Another detail is the conversion from 1-based vertex numbering in the input to 0-based indexing in the Python array.
Worked Examples
Example 1
Input:
4 3
1 2
2 3
3 4
Degree sequence becomes:
| Vertex | Degree |
|---|---|
| 1 | 1 |
| 2 | 2 |
| 3 | 2 |
| 4 | 1 |
Counts:
| cnt1 | cnt2 | cnt_center |
|---|---|---|
| 2 | 2 | 0 |
The bus condition matches exactly, so the answer is:
bus topology
This demonstrates the characteristic path pattern: two endpoints and all internal vertices of degree 2.
Example 2
Input:
5 4
1 2
1 3
1 4
1 5
Degree sequence:
| Vertex | Degree |
|---|---|
| 1 | 4 |
| 2 | 1 |
| 3 | 1 |
| 4 | 1 |
| 5 | 1 |
Counts:
| cnt1 | cnt2 | cnt_center |
|---|---|---|
| 4 | 0 | 1 |
Since one vertex has degree $n-1=4$ and all others have degree 1, the answer is:
star topology
This example shows why degree information alone is enough to identify a star.
Complexity Analysis
| Measure | Complexity | Explanation |
|---|---|---|
| Time | O(n + m) | One pass over all edges and a few scans of the degree array |
| Space | O(n) | Stores the degree of each vertex |
With at most $10^5$ vertices and $10^5$ edges, a linear solution performs only a few hundred thousand operations and comfortably fits within the time limit.
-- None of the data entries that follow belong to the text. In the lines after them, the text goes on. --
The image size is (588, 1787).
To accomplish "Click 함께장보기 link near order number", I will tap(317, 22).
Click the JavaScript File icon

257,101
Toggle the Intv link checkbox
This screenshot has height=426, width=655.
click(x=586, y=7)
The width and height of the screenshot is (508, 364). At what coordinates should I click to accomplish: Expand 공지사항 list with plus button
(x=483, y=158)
The degree array requires only $O(n)$ memory, well below the available limit.
Test Cases
# helper: run solution on input string, return output string
import sys
import io
def run(inp: str) -> str:
sys.stdin = io.StringIO(inp)
n, m = map(int, input().split())
deg = [0] * n
for _ in range(m):
u, v = map(int, input().split())
deg[u - 1] += 1
deg[v - 1] += 1
if all(d == 2 for d in deg):
return "ring topology"
cnt1 = sum(d == 1 for d in deg)
cnt2 = sum(d == 2 for d in deg)
if cnt1 == 2 and cnt2 == n - 2:
return "bus topology"
cnt_center = sum(d == n - 1 for d in deg)
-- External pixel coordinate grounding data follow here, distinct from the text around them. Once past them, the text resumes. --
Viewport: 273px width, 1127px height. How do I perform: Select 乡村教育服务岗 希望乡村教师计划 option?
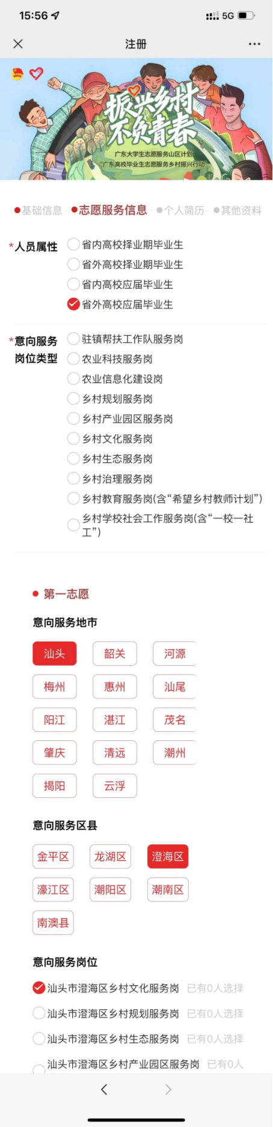[165, 499]
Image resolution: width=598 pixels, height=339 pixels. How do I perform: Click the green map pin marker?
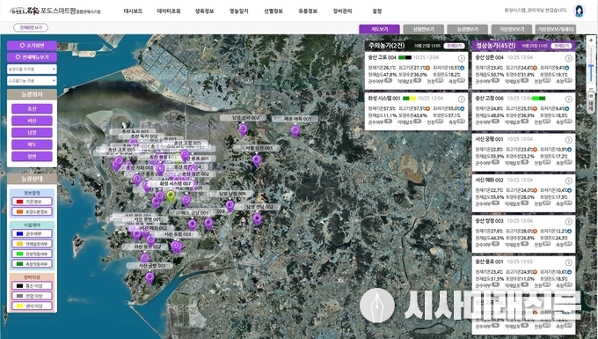171,196
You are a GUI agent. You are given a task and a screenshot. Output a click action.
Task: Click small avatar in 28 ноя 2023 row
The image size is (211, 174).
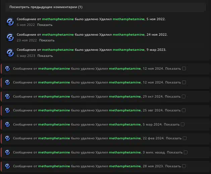(x=7, y=166)
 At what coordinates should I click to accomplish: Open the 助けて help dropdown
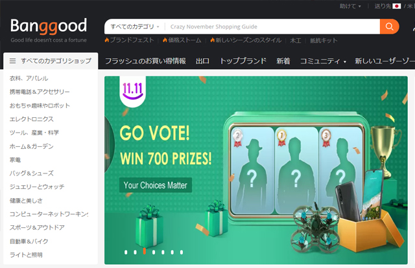coord(350,6)
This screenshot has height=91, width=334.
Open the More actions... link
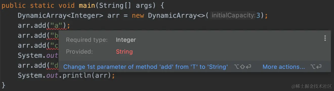click(x=284, y=67)
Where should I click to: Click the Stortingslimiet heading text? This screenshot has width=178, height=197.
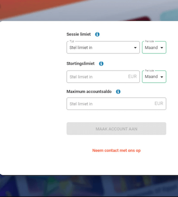click(81, 63)
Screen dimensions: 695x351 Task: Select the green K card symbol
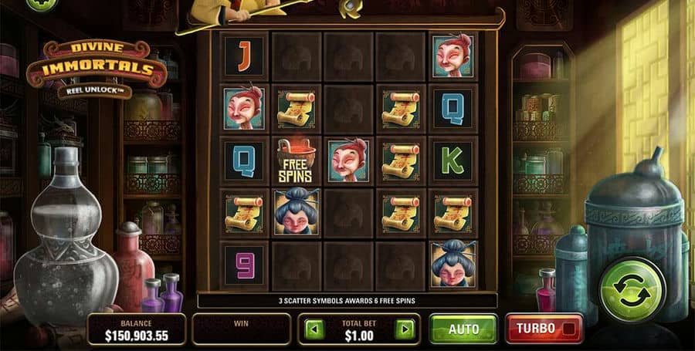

if cnt_center == 1 and cnt1 == n - 1:
return "star topology"
return "unknown topology"
# provided sample
assert run(
"""4 3
1 2
2 3
3 4
"""
) == "bus topology", "sample 1"
# ring
assert run(
"""4 4
1 2
2 3
3 4
4 1
"""
) == "ring topology", "simple ring"
# star
assert run(
"""5 4
1 2
1 3
1 4
1 5
"""
) == "star topology", "simple star"
# unknown
assert run(
"""5 5
1 2
2 3
3 4
4 5
2 5
"""
) == "unknown topology", "extra edge"
# minimum valid ring
assert run(
"""4 4
1 2
2 3
3 4
4 1
"""
) == "ring topology", "minimum size ring"
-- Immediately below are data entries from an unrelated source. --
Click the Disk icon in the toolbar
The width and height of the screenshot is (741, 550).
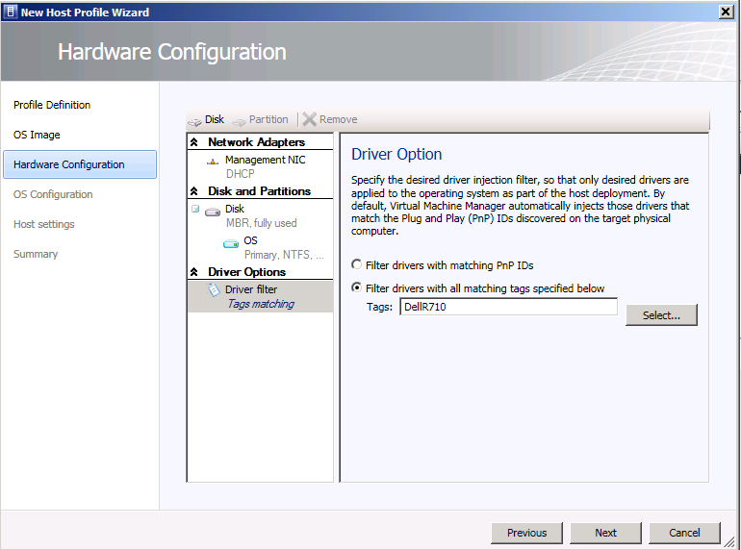[x=195, y=120]
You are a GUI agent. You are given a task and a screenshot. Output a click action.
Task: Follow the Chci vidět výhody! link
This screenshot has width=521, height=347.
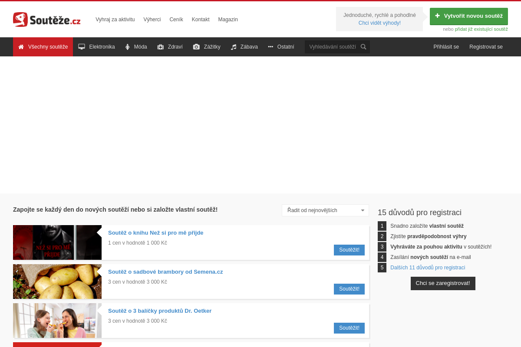click(379, 23)
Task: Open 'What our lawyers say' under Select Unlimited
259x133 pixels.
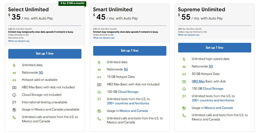Action: point(19,41)
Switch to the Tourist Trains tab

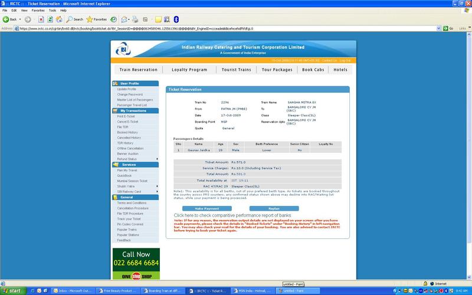[235, 70]
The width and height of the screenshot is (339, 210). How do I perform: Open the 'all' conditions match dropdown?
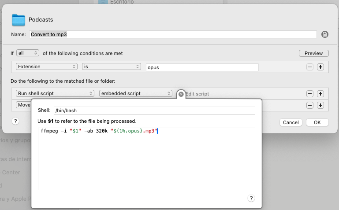[28, 53]
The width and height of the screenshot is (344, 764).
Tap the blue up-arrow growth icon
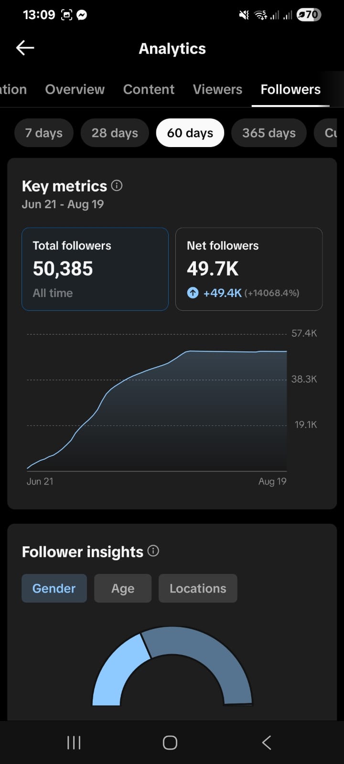click(x=193, y=293)
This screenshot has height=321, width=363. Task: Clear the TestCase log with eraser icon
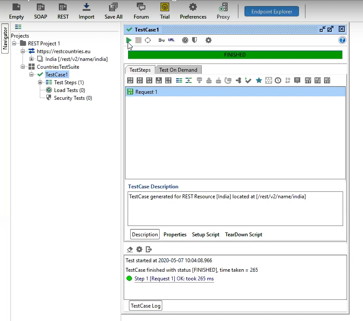(x=130, y=249)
| Test input | Expected output | What it validates |
|---|---|---|
| Path on 4 vertices | bus topology | Standard bus detection |
| 4-cycle | ring topology | All vertices degree 2 |
| Star with 5 vertices | star topology | Single high-degree center |
| Path plus extra edge | unknown topology | Rejects almost-valid structures |
| Minimum-size ring | ring topology | Boundary value for n |
Edge Cases
Consider the star graph:
4 3
1 2
1 3
1 4
The degree sequence is $[3,1,1,1]$. During the scan, cnt1 = 3, cnt2 = 0, and one vertex has degree n - 1 = 3. The bus test fails because there are not exactly two degree-1 vertices. The star test succeeds, producing:
star topology
Now consider a ring:
4 4
1 2
2 3
3 4
4 1
Every vertex has degree 2. The first check immediately succeeds and outputs:
ring topology
No further analysis is required.
Finally, consider a connected graph that matches none of the patterns:
5 5
1 2
2 3
3 4
4 5
2 5
The degree sequence is $[1,3,2,2,2]$. The ring condition fails because not every degree is 2. The bus condition fails because there is only one degree-1 vertex. The star condition fails because no vertex has degree $n-1=4$. The algorithm correctly returns:
unknown topology
These examples cover the situations where relying only on edge counts would produce incorrect classifications, while the degree-based approach handles them exactly.